• Jessy

„Krankheit ist eine Abwehr gegen die Wahrheit.“ (Lektion 136, Ein Kurs in Wundern)

Auf den ersten Blick eine echt heftige und schwierige Lektion.

Auf den zweiten wesentlich friedvoller und wohlwollender als gedacht.

Wenn wir den Körper nicht als unsere eigene Ursache anerkennen, dann öffnet sich die Tür für uns zur Wahrheit.

Jede Vorstellung davon, von Gott getrennt als Körper zu existieren, macht uns blind.

Krankheit ist eine der Illusionen, die wir benutzen, um unsere ganz eigene Wahrheit aufrecht zu erhalten.


Ich differenziere hier zwischen dem was wir als Krankheit verurteilen und wie sich der Körper tatsächlich vor uns verändert.

Der Kurs in Wundern kann da auch ganz leicht in einer eher beängstigenden Form ausgelegt werden.

Die uns mehr verwirrt als das sie uns hilft.

Wir dürfen uns hier wieder daran erinnern, das es einzig und alleine um die Wahl der Gedanken geht, bzw. um deren Berichtigung.

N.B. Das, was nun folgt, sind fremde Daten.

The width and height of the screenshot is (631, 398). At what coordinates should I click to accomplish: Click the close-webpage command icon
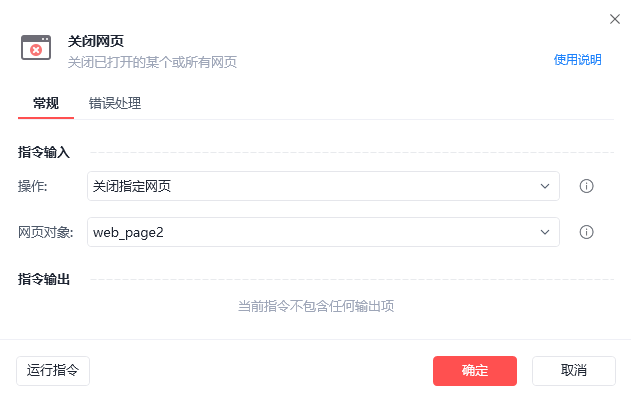tap(36, 47)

Unser Lehrer möchte uns die Möglichkeit geben, dass wir uns mit den Gedanken des Nicht-Körper-Seins beschäftigen.

Ich persönlich gehe in solchen Momenten in die volle Akzeptanz, das Vertrauen und gebe mich dem hin was geschehen soll.

Dabei erkläre ich jedoch nicht die Welt als zweifelhaft, sondern ich lenke meinen Geist, ohne die Welt dabei anzugreifen.

Ich öffne mich eher, als das ich versuche eine Tür zu schließen.

Ich halte meine Tür zur Wahrheit, so weiterhin geöffnet um diese zu empfangen.

Krankheit ist eine Entscheidung.

Damit ist gemeint das wir die Veränderung des Körpers und der Welt ständig beobachten und ihr eine Definition, eine Erklärung geben.

Für diese entscheiden wir uns.

So wie wir etwas gerade wahrnehmen, danach legen wir unsere Wahrheit aus.

Der Kurs spricht hier von der Trennung zu Gott, die auf der Identifikation mit dem Körper beruht.

Krankheit lässt uns diese Trennung noch viel intensiver erleben.

Denn sie dient uns quasi als Beweis.

Ich leide, also kann ich nur der Körper sein.

Wenn ich selbst aus meiner Erfahrung mit meinem Bild von Krankheit sprechen darf.

Nichts hat mich jemals so einsam fühlen lassen wie eine Krankheit.

Ich fühlte mich in diesen Momenten abgespalten, irgendwie anders bzw. abgesondert und irgendwie verzweifelt.

Hier sehe ich meinen eigenen Beweis, das Krankheit mich auf schmerzhaftem Wege zu dem Gefühl der Trennung geführt hat.

Aber es ist auch ein Weg der Erlösung für mich gewesen, denn hier konnte ich den Blick sehr intensiv zwischen die Welten richten.

Hier habe ich meine Sehnsucht nach Gott am intensivsten erleben dürfen.

Daher glaube ich das für viele Menschen eine Krankheit auch ein riesiges Sprungbrett sein kann.

Daher hat sich meine Definition von Krankheit vollkommen geändert.

Heute sehe ich es als die Möglichkeit der eigenen Entwicklung.

Dieses Wort beinhaltet für mich, das man sich aus seiner eigens geschaffenen Welt, quasi heraus wickelt.

Wie aus einem Tuch, in das man sich ganz fest eingewickelt hat, um sich zu vor der Wahrheit zu verstecken.

Für mich war es also ein unglaublich befreiender Weg.

Heute habe ich meine Tür ganz weit offen für die Wahrheit und darin sehe ich meine Heilung.

❤️‍🩹


Deine Schwester Jessy, vom Weg der Wunder.